**WHAT YOU HAVE TO DO:**
Exact copies of all the lines below are required, with the pictures omitted.

**GIVEN RECORDS:**
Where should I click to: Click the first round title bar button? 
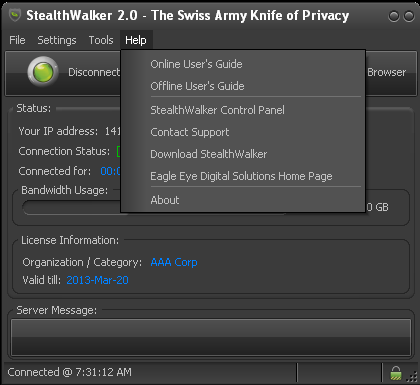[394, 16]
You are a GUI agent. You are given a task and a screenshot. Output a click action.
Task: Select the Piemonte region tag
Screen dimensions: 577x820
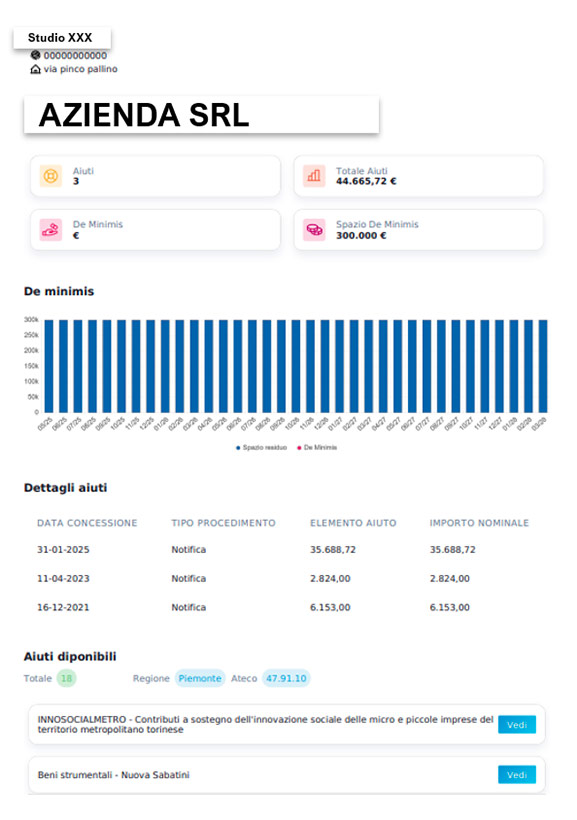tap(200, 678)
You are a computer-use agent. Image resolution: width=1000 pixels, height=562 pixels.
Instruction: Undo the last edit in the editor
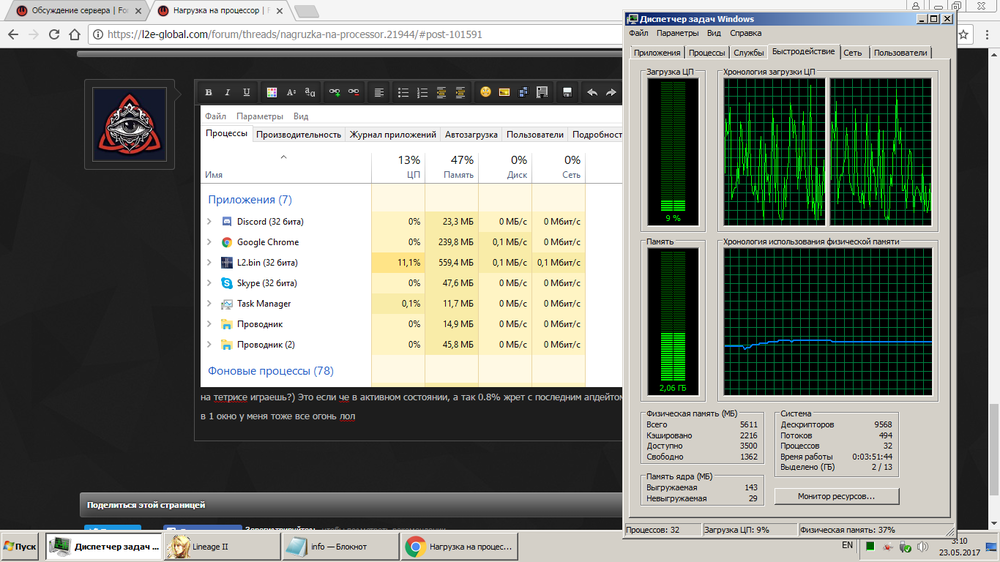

**RESPONSE TO THE TASK:**
Where should I click to: Click the first round title bar button? 
[394, 16]
You are a GUI agent. You are given a task and a screenshot. Output a click action.
Task: Select the Piemonte region tag
Screen dimensions: 577x820
tap(200, 678)
You are a computer-use agent. Image resolution: width=1000 pixels, height=562 pixels.
Instruction: Undo the last edit in the editor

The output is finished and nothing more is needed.